▸ Goal of the exercise: From the records below, transcribe exactly the lines that begin at the line with "Viewport: 960px width, 496px height." and end at the line with "Given: Click the wrench tools icon", both included.

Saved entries

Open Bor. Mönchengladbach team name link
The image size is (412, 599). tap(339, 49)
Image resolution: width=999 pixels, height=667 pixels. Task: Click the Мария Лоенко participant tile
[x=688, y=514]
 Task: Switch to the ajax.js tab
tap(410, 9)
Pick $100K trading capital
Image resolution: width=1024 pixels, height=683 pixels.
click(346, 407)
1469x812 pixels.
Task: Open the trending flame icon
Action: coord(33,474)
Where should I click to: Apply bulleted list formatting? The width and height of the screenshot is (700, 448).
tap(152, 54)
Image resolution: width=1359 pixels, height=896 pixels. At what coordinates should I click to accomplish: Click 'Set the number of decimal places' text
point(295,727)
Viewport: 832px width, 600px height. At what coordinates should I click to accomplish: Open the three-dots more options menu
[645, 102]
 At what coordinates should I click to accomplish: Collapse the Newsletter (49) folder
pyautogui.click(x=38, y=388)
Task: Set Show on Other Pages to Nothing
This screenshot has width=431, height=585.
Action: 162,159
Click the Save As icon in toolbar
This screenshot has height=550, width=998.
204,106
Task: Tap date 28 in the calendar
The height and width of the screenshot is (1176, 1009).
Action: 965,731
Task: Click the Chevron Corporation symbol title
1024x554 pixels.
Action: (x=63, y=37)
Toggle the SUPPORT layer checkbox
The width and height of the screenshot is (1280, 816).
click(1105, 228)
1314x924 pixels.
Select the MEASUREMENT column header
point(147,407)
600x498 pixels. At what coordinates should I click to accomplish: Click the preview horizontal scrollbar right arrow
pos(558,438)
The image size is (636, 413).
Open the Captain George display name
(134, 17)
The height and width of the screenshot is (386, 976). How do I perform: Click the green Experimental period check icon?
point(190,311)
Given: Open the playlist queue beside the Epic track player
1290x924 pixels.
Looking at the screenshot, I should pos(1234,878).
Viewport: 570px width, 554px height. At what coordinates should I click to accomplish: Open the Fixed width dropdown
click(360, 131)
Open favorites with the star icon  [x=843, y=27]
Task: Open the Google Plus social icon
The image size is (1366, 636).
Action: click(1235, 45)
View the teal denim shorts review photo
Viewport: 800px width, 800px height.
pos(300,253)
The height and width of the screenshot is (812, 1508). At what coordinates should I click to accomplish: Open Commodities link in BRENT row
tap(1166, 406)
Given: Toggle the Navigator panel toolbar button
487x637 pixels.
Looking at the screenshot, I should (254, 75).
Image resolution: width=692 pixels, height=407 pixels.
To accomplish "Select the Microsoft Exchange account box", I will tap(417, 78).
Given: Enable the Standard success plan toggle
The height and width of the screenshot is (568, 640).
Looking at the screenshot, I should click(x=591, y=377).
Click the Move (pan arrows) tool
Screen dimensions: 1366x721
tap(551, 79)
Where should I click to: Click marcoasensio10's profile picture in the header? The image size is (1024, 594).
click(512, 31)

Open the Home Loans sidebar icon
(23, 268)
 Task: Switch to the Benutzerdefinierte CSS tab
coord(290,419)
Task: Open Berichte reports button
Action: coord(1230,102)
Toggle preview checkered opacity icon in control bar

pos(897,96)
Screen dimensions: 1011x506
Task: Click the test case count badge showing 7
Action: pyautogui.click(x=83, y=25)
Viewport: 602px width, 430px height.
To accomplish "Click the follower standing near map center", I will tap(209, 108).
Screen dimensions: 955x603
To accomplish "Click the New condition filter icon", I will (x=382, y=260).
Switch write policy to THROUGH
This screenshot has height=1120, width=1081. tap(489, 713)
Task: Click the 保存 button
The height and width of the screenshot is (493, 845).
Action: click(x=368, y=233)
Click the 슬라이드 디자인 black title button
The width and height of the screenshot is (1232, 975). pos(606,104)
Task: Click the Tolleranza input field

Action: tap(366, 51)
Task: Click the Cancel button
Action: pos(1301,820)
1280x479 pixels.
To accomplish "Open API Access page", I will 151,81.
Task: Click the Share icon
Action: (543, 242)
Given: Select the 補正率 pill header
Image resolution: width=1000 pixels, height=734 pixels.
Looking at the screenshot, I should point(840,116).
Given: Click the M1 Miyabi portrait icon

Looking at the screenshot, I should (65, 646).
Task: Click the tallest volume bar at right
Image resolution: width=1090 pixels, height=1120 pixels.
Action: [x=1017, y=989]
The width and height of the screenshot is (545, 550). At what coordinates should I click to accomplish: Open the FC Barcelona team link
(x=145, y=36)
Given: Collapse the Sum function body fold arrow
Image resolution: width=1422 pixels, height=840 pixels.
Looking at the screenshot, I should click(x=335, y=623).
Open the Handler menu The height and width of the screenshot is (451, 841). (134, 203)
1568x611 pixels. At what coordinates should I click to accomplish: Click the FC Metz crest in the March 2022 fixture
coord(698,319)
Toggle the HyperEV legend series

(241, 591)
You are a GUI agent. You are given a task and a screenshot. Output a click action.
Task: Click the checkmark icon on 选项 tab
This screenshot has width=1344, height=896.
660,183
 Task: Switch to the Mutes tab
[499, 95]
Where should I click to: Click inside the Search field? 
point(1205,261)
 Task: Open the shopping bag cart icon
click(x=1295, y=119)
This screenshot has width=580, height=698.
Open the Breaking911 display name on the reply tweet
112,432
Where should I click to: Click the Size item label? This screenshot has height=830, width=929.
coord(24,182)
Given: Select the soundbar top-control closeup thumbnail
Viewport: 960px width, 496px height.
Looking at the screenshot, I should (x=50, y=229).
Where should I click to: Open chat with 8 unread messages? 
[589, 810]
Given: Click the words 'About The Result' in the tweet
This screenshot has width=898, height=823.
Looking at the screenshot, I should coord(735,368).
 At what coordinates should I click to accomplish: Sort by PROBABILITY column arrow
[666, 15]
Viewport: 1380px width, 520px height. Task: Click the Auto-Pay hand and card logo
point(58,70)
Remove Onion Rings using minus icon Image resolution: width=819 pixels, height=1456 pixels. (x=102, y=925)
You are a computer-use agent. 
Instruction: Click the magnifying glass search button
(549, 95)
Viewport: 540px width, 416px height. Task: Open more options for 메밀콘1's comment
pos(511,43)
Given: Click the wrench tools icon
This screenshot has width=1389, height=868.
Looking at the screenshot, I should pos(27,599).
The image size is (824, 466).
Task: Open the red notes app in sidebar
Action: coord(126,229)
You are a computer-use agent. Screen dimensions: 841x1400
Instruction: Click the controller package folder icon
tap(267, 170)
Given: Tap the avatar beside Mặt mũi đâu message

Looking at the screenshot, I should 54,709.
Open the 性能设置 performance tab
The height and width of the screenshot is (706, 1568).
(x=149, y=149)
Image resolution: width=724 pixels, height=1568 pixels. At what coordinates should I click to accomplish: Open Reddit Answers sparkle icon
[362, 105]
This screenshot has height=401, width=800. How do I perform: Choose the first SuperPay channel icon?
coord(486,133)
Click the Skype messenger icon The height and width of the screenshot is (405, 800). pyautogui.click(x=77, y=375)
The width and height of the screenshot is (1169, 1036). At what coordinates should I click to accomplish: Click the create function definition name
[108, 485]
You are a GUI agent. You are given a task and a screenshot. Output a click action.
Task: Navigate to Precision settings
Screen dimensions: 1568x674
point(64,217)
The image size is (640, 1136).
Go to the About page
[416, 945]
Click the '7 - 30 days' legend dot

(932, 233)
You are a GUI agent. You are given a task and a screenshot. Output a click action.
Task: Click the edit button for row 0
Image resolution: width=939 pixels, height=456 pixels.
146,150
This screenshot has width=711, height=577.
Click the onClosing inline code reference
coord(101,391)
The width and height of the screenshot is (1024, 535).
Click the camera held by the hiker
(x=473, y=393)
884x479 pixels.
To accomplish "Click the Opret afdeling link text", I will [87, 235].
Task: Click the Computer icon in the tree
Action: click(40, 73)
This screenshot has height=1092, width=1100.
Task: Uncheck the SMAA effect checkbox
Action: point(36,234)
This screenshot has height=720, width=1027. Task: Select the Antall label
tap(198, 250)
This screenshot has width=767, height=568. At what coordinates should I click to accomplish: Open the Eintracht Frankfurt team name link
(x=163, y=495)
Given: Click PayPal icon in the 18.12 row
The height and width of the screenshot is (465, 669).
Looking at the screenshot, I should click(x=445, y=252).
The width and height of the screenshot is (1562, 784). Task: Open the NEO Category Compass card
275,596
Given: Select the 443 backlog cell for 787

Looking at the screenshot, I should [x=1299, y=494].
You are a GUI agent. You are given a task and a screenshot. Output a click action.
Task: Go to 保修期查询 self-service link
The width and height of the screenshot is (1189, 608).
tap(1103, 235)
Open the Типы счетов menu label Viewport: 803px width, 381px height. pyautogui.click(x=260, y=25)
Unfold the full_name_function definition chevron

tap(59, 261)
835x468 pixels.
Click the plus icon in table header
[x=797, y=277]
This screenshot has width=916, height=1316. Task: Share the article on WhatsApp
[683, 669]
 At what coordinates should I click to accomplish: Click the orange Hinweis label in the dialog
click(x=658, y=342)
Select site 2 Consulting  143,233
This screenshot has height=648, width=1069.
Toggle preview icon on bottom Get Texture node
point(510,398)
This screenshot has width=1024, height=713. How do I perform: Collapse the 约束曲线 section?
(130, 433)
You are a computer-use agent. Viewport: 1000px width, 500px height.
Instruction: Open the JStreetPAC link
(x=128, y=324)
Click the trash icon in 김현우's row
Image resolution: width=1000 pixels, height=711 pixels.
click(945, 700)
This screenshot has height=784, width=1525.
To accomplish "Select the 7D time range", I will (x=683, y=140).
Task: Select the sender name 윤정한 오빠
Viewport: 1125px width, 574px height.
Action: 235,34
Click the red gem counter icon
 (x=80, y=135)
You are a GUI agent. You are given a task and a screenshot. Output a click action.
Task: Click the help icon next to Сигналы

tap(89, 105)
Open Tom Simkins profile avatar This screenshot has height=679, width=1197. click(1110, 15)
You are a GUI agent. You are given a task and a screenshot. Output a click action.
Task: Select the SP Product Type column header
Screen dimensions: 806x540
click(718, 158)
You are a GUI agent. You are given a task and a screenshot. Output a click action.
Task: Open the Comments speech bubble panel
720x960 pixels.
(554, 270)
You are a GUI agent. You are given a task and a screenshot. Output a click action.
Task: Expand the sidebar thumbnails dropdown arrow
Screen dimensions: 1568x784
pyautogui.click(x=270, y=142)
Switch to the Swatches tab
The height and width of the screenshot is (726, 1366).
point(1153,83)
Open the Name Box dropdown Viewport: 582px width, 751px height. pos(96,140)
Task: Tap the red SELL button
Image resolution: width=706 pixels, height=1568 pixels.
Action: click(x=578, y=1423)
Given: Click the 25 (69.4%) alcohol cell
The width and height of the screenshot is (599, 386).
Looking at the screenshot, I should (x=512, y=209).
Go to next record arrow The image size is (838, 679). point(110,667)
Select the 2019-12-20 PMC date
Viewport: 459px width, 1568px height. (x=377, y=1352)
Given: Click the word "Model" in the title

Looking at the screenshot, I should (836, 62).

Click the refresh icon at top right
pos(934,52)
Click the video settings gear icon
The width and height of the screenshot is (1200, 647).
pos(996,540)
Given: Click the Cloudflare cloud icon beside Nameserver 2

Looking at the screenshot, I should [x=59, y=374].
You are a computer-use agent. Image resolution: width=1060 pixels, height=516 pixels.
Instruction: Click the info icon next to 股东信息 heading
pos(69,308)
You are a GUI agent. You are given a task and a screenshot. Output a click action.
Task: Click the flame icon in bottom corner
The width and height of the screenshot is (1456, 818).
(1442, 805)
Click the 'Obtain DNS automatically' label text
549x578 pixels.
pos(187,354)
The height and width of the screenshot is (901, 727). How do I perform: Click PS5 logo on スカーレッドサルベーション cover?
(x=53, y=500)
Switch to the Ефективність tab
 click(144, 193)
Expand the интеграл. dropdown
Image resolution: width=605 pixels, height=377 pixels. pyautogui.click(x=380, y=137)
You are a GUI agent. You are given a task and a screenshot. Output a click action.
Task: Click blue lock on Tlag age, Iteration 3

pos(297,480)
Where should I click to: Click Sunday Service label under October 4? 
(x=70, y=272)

▸ Output:
Viewport: 960px width, 496px height.
Looking at the screenshot, I should (x=50, y=229).
Where should I click to: Open chat with 8 unread messages? 
[589, 810]
Given: Click the words 'About The Result' in the tweet
This screenshot has width=898, height=823.
Looking at the screenshot, I should coord(735,368).
 At what coordinates should I click to accomplish: Sort by PROBABILITY column arrow
[666, 15]
Viewport: 1380px width, 520px height. Task: Click the Auto-Pay hand and card logo
point(58,70)
Remove Onion Rings using minus icon Image resolution: width=819 pixels, height=1456 pixels. (x=102, y=925)
You are a computer-use agent. 
Instruction: Click the magnifying glass search button
(549, 95)
Viewport: 540px width, 416px height. Task: Open more options for 메밀콘1's comment
pos(511,43)
Given: Click the wrench tools icon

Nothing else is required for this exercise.